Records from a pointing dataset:
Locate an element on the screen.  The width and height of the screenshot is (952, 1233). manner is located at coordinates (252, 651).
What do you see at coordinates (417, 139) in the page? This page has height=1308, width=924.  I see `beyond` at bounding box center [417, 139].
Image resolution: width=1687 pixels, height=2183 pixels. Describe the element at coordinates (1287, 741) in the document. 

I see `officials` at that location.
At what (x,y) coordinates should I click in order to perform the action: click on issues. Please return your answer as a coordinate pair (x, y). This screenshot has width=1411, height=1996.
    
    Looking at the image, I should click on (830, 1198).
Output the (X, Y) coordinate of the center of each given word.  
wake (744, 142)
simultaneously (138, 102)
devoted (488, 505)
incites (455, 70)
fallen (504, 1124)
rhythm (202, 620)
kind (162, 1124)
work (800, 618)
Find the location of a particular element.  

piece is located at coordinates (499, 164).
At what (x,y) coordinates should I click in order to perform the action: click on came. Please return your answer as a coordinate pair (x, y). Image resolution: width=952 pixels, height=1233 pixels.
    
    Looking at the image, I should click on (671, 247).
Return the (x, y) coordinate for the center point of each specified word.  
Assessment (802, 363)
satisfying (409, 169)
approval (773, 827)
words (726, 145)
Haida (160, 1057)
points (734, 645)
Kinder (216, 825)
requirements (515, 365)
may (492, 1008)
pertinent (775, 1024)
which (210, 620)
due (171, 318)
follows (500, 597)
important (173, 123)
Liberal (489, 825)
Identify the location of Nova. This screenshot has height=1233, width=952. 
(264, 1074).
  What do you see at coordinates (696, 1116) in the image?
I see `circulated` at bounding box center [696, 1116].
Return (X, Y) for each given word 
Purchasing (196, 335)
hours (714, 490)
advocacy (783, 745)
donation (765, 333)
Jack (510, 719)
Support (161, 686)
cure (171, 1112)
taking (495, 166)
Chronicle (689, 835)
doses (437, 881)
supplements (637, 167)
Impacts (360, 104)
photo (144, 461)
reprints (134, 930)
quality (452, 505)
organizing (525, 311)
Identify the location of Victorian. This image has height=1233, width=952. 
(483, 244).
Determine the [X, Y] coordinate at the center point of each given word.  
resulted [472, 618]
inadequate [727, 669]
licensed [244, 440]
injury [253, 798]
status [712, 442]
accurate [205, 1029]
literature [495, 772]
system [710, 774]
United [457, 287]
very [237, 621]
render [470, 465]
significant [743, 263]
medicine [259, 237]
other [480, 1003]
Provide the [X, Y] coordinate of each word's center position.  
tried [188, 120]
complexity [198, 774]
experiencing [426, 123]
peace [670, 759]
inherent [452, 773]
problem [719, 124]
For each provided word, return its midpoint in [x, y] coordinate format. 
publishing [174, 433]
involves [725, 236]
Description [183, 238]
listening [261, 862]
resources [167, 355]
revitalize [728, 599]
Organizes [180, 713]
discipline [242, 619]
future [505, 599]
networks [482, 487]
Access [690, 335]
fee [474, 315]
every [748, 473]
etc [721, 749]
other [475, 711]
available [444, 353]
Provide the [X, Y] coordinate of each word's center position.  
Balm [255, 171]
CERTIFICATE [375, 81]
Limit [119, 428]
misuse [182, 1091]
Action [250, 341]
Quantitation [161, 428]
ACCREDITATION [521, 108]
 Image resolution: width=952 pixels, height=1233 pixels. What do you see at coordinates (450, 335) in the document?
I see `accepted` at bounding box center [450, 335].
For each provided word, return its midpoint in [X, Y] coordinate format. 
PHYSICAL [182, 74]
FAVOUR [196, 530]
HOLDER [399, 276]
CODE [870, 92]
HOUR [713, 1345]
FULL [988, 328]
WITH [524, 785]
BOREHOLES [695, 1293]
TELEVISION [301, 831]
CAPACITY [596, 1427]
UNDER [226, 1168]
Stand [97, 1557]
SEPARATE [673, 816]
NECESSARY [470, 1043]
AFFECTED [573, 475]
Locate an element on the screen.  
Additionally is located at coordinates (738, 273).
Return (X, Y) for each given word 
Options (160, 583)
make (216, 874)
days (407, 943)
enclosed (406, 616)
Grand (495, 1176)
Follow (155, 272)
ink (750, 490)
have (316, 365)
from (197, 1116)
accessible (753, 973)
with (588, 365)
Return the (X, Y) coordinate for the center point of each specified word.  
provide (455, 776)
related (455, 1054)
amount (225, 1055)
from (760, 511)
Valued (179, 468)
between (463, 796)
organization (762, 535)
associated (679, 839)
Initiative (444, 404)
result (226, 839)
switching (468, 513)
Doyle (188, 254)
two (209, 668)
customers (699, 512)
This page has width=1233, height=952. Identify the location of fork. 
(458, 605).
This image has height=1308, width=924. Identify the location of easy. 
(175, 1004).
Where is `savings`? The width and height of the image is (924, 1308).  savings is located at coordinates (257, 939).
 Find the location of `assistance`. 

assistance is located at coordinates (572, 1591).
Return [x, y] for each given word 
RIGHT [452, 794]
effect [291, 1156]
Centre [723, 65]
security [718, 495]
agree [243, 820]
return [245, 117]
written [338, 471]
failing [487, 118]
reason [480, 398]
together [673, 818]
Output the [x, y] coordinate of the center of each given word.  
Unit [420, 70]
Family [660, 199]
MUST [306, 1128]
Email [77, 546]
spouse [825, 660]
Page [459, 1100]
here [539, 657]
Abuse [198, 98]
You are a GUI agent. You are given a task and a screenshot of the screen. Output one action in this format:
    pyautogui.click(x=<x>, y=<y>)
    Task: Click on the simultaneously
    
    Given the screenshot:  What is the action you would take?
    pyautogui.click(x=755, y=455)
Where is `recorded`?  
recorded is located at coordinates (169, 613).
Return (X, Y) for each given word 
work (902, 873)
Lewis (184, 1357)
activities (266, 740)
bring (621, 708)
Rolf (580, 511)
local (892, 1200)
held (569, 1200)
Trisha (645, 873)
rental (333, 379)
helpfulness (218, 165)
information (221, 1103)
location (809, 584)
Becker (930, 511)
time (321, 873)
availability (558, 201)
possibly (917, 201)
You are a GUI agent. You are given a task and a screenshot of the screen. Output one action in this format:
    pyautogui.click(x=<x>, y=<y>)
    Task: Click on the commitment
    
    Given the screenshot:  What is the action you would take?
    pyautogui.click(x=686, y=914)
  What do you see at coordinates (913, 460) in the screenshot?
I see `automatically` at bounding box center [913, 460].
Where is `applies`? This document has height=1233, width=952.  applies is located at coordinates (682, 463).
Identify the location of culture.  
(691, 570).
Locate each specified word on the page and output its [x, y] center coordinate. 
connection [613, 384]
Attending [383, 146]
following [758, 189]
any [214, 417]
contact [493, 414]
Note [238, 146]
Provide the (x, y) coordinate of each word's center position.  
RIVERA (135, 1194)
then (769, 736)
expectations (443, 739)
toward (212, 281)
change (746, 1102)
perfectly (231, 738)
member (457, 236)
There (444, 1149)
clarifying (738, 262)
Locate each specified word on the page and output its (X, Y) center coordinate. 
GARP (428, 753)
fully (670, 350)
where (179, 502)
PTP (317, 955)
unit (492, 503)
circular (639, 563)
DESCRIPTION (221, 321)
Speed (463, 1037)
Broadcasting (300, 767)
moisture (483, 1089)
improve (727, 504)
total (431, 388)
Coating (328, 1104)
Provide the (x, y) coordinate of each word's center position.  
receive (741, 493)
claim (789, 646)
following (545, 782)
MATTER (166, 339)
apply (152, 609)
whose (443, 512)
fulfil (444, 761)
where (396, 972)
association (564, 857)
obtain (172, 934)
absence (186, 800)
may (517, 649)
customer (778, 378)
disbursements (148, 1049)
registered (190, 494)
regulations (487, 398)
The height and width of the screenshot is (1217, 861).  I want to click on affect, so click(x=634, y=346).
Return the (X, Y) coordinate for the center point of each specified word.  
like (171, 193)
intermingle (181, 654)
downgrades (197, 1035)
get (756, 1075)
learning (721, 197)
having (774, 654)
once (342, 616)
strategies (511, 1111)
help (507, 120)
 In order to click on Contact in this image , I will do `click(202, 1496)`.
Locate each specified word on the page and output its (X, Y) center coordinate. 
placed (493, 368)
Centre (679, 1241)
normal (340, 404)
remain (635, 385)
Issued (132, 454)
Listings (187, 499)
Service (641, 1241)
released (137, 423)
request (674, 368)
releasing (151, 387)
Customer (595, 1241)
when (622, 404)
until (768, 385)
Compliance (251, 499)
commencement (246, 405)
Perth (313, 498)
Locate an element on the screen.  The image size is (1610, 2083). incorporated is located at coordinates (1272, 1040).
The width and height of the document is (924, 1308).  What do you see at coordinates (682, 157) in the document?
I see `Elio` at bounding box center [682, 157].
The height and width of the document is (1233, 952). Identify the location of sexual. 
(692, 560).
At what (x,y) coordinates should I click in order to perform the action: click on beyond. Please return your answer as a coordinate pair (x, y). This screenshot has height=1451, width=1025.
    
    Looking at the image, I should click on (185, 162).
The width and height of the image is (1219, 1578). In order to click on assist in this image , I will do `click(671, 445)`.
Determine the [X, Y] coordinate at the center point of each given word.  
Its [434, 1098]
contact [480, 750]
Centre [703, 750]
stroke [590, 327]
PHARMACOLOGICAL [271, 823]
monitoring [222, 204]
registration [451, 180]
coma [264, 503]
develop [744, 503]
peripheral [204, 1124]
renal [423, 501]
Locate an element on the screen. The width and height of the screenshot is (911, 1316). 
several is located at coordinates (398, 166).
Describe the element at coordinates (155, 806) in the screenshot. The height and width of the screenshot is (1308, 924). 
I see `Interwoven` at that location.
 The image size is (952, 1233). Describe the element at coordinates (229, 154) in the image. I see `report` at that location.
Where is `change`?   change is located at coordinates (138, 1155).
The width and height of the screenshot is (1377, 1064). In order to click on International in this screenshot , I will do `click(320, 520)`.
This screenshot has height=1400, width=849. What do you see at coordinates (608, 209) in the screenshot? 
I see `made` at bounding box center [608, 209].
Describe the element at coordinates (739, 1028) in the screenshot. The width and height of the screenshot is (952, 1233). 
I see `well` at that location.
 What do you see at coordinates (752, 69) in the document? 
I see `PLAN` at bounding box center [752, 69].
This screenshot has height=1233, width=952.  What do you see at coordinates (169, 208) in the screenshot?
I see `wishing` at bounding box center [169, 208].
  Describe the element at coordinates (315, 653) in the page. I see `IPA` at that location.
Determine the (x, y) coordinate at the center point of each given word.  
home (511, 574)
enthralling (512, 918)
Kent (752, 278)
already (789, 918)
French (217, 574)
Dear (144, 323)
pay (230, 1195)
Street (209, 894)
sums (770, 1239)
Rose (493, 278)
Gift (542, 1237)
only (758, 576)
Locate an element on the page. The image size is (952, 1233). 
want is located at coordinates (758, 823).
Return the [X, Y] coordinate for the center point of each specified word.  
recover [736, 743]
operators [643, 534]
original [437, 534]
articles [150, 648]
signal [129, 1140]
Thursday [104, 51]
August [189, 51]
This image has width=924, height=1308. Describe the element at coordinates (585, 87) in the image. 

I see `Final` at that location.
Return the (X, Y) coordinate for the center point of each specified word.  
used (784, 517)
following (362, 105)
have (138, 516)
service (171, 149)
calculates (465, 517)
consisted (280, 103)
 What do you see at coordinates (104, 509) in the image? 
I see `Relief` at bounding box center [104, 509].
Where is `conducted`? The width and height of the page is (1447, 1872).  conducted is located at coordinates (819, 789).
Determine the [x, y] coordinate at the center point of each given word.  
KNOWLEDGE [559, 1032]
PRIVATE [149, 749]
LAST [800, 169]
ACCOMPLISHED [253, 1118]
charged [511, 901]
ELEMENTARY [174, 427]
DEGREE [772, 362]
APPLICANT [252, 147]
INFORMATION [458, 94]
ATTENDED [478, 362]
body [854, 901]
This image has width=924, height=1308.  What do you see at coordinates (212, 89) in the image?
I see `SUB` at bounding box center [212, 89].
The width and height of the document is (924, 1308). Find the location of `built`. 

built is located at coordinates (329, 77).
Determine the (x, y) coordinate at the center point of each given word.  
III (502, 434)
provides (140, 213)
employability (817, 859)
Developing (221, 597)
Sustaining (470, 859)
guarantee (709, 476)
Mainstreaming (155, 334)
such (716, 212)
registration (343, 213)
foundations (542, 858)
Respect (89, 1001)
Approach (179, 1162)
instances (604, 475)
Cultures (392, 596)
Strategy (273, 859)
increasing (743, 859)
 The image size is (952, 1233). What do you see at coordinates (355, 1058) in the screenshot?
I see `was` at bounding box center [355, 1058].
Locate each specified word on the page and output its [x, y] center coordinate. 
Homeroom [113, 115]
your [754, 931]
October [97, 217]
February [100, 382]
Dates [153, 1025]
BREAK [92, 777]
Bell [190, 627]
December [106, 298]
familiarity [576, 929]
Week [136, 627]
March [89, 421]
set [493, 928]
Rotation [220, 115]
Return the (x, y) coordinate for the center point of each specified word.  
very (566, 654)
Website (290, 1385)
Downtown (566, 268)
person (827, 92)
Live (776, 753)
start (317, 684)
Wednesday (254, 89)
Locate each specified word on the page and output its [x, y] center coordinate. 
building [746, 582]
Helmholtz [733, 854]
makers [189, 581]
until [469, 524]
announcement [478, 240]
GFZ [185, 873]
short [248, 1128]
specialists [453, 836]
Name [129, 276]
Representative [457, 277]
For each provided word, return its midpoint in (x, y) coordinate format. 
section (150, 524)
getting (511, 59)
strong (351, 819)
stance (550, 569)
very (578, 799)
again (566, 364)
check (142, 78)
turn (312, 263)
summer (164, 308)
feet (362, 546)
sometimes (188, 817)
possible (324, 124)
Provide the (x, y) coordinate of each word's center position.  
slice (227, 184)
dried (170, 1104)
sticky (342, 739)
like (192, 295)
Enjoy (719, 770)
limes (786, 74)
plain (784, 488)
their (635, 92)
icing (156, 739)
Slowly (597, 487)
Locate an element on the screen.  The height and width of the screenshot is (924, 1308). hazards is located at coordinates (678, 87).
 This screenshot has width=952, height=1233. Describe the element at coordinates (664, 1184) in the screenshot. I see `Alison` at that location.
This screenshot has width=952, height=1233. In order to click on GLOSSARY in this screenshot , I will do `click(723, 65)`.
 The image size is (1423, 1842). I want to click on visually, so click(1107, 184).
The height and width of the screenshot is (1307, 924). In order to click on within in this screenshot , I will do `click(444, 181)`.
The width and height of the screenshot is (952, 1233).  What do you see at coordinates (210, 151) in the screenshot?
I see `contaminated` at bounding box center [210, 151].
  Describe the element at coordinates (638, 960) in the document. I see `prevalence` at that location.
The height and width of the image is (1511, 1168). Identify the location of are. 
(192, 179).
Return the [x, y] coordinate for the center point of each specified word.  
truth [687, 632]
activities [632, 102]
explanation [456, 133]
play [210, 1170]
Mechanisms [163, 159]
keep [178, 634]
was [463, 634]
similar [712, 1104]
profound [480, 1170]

Directions for this task
Give the lines of the records from the line containing "HOLDER [399, 276]" up to and including the line containing "AFFECTED [573, 475]" as a JSON list of strings, one string per line, with blank lines left out.

Task output
[
  "HOLDER [399, 276]",
  "CODE [870, 92]",
  "HOUR [713, 1345]",
  "FULL [988, 328]",
  "WITH [524, 785]",
  "BOREHOLES [695, 1293]",
  "TELEVISION [301, 831]",
  "CAPACITY [596, 1427]",
  "UNDER [226, 1168]",
  "Stand [97, 1557]",
  "SEPARATE [673, 816]",
  "NECESSARY [470, 1043]",
  "AFFECTED [573, 475]"
]